The eachslice approach is also useful, but I don't see it as a good alternative since it cannot be efficient when reducing over a non-contiguous slice (e.g. rows for a column-major matrix), contrary to the mapreduce implementation which processes entries in the most efficient order, accumulating results in parallel for all dimensions if needed. Also eachslice is significantly more verbose and the syntax is quite different from the sum(x, dims=i) one that people are encouraged to use. I think both could coexist: eachslice is more flexible, but sometimes slower.

StefanKarpinski commented 5 years ago

So essentially this makes SkipMissing into a general wrapper which behaves like the wrapped collection but indicates to any functions operating on it that they should ignore missings rather than treating them as poisonous, which is the default.

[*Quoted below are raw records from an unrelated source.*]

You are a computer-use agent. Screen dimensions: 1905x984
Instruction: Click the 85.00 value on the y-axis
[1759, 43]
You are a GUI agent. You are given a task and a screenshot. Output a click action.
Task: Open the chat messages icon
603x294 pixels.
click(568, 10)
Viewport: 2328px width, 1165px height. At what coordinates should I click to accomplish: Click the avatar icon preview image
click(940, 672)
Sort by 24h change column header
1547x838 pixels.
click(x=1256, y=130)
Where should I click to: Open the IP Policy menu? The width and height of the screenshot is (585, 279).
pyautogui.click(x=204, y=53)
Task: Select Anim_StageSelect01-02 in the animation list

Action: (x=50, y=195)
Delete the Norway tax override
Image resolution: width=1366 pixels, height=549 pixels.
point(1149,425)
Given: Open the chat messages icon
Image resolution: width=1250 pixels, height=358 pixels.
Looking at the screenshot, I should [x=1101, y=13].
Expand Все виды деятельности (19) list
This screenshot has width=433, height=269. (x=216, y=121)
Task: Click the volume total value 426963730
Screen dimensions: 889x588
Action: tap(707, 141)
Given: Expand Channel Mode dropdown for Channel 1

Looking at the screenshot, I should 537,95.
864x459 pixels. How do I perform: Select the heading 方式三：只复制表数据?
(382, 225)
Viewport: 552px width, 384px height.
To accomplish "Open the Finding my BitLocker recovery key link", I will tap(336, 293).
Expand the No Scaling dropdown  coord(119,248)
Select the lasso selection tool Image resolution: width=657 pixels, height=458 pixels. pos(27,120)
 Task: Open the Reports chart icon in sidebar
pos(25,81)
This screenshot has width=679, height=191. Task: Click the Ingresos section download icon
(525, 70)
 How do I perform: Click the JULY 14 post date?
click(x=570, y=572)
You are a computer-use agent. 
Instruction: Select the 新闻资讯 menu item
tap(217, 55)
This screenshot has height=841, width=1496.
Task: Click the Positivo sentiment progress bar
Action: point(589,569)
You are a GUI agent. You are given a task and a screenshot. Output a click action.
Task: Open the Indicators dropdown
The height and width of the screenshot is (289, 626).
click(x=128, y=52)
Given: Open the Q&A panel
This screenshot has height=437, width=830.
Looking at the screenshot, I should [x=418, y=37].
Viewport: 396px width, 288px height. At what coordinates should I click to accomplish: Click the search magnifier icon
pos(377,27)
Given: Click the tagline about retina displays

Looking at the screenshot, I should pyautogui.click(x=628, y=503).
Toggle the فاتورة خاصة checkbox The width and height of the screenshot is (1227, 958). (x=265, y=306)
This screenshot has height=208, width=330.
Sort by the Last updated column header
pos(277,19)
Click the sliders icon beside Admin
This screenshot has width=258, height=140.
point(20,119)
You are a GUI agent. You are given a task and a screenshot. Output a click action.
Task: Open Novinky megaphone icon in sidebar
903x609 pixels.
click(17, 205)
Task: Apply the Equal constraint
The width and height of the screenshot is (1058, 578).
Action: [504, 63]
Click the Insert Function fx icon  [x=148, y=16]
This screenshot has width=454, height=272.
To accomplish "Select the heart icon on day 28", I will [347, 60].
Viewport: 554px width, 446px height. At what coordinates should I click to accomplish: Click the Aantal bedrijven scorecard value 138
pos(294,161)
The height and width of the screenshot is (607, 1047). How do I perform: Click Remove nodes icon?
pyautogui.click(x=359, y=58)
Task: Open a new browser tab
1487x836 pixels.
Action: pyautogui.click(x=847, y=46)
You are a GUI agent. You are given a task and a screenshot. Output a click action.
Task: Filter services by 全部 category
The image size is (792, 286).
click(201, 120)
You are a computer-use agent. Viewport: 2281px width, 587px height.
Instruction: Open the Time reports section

nalimilan commented 5 years ago

It would behave as much as possible like the wrapped collection, but the behaviours would be identical only in the absence of missing values. When there are missing values, keys would skip some indices, and getindex would throw an error accessing them. There would still be other differences, e.g. collect cannot return a multidimensional array since skipping missing values would introduce "empty" entries.

bramtayl commented 5 years ago

Maybe it's time to revisit indexing iterators in general? A lot of algorithms that work on AbstractArrays also theoretically work on iterators over AbstractArrays (zips, products, generators). This is hard to express semantically in type system. Maybe it makes more sense to rely on an Indexable trait in most situations.

KristofferC commented 5 years ago

Please try to stay on topic and not hijack the issue into another discussion.